* [Task brief]:
Rewrite the case facts from "This daughter living" to "live in Russia .", substituting "grandchild" for every "granddaughter".

A. The circumstances of the case
The facts of the case, as submitted by the applicant, may be summarised as follows.
The applicant ’ s situation
On 7 December 2008 the applicant arrived in Finland with a tourist visa issued for a period of 30 days, without having lodged a prior application for a residence permit at a Finnish Representation. Since then she has been living with her daughter. Her daughter moved to Finland in 1988 and she is a Finnish citizen.
In November 2006 the applicant suffered a stroke. Her right side was paralysed and she needs help with daily activities like washing, dressing, using the toilet and eating. She is confined to a wheelchair which she is not able to move herself. Her ability to speak is impaired and only her daughter understands her. She is also suffering from medium to severe depression. The applicant is totally dependant on her daughter ’ s help, physically and mentally.
This daughter living in Finland is her closest relative. The applicant ’ s husband died in 2007 and her other daughter went missing in 2003 and is probably dead. The applicant had raised her granddaughter from the age of 3 or 4 when the child ’ s mother went missing. This granddaughter, who was born in 1986 and with whom and with whose family the applicant lived near Vyborg, is not able or willing to take care of the applicant due to her own difficult circumstances. The applicant did not receive proper care in Russia . When her daughter brought her to Finland she was undernourished and had a malignant tumour on her skin. Furthermore, the applicant used to live in a flat situated on the fourth floor of a house which had no lift. The flat has now been sold and the applicant no longer has anywhere to live in Russia .

* [Material supplied]:
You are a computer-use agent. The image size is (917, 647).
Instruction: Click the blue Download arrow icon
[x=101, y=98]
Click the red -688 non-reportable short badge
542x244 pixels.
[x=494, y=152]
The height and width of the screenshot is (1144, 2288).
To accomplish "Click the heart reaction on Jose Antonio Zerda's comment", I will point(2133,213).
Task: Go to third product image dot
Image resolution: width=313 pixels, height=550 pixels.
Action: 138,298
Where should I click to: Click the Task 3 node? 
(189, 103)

--

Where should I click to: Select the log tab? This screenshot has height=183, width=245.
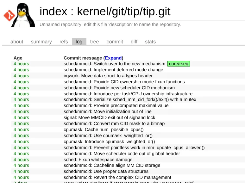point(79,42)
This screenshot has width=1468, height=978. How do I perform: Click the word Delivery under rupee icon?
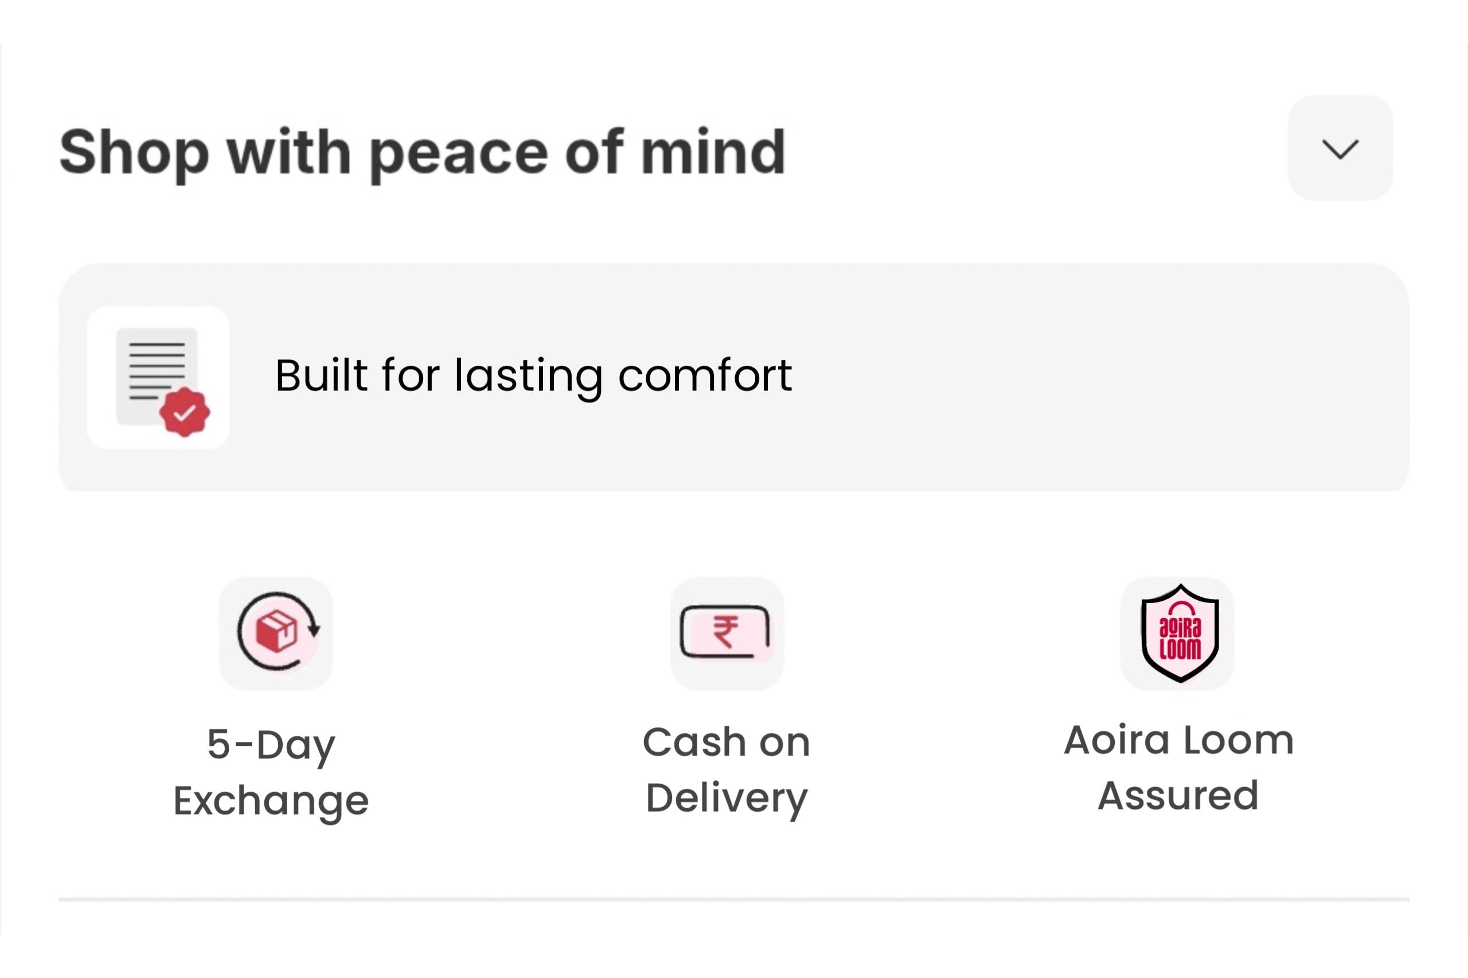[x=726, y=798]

...

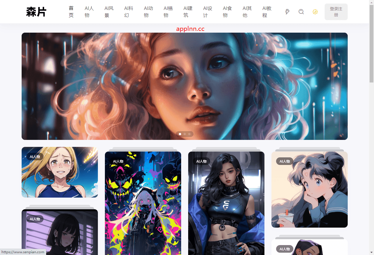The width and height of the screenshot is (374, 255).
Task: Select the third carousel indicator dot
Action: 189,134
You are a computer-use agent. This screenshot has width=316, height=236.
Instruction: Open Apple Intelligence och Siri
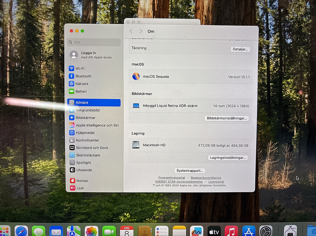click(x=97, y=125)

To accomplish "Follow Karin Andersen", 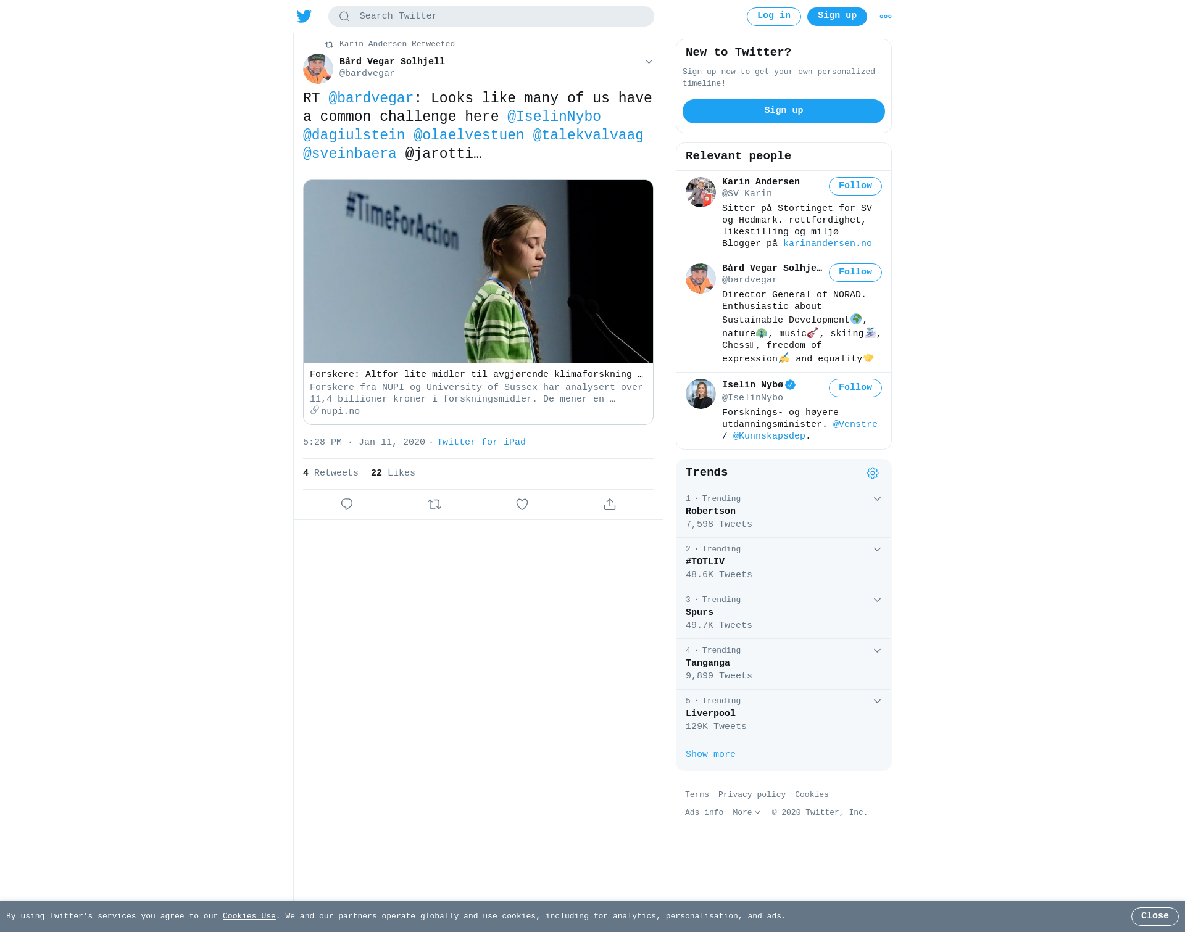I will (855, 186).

* [Reply]:
This daughter living in Finland is her closest relative. The applicant ’ s husband died in 2007 and her other daughter went missing in 2003 and is probably dead. The applicant had raised her grandchild from the age of 3 or 4 when the child ’ s mother went missing. This grandchild, who was born in 1986 and with whom and with whose family the applicant lived near Vyborg, is not able or willing to take care of the applicant due to her own difficult circumstances. The applicant did not receive proper care in Russia . When her daughter brought her to Finland she was undernourished and had a malignant tumour on her skin. Furthermore, the applicant used to live in a flat situated on the fourth floor of a house which had no lift. The flat has now been sold and the applicant no longer has anywhere to live in Russia .